La théorie économique identifie certains facteurs de coûts de l’inflation. Le temps requis pour déterminer ses besoins de trésorerie, par exemple, ou les prix devant être ajustés plus souvent dans les restaurants et les magasins, sont considérés comme des coûts liés à la hausse des prix. Tant que l’inflation n’est pas trop élevée, ils restent plutôt faibles eux aussi. À l’ère du numérique, où les comptes en banque et les prix peuvent être adaptés en un clic de souris, ils perdent encore plus en importance. Néanmoins, une inflation en hausse déplaît aux consommateurs et aux entreprises.
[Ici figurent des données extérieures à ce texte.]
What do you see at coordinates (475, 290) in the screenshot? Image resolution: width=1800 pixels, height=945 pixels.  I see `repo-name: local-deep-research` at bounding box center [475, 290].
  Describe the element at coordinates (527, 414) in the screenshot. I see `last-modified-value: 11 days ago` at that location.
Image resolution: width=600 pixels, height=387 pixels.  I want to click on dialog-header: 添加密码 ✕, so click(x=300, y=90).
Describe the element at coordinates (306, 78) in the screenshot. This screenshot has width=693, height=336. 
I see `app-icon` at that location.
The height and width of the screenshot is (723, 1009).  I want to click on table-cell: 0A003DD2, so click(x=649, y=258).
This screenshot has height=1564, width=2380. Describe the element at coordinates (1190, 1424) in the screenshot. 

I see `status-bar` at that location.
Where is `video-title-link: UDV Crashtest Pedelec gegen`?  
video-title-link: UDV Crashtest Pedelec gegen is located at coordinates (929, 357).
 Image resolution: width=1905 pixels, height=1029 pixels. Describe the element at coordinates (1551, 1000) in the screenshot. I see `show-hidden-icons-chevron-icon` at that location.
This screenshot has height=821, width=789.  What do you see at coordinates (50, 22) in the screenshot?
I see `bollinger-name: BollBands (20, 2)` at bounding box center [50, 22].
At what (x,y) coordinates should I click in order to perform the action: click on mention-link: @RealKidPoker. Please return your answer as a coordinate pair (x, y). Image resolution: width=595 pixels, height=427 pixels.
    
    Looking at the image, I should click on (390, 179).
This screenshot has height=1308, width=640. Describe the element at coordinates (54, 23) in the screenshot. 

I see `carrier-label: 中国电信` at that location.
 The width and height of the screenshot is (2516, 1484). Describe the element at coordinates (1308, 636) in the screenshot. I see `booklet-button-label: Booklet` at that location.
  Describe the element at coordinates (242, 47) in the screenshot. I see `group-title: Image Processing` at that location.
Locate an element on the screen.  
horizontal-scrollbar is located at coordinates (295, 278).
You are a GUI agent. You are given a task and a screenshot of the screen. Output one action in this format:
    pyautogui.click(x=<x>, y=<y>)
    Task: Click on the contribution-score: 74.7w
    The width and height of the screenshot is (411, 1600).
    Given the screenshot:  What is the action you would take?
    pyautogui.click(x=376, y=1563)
Il doit donc y avoir encore d’autres raisons.

La hausse des prix favorise les emprunteurs et pénalise les épargnants. Lorsque les prix augmentent, l’épargne permet ensuite d’acheter moins de choses, tandis que les débiteurs – dont l’État – peuvent réduire leur dette. Une hausse des prix est aussi source d’insécurité. Le rapport des prix, profondément ancré dans les esprits, change. Lorsque le pain par exemple ne coûte pas deux, mais trois fois plus que le lait, il faut repenser son panier d’achat. Et la sécurité juridique pour les projets à long terme souffre également lorsqu’il devient plus difficile d’estimer les prix futurs. Si le matériel nécessaire risque de coûter le double dans un an, le rendement est fortement menacé. Les parties contractantes se protègent alors plus souvent juridiquement. Enfin, l’inflation affecte fortement le climat d’achat. Un taux d’inflation passant de 0 à 1% plombe presque autant le moral des consommateurs qu’une hausse du chômage d’un point de pourcentage – ce qui est considérable si l’on pense à l’insécurité qu’un chômage plus élevé provoque chez les travailleurs et à la manière dont cela bouleverse la situation financière des nouveaux chômeurs.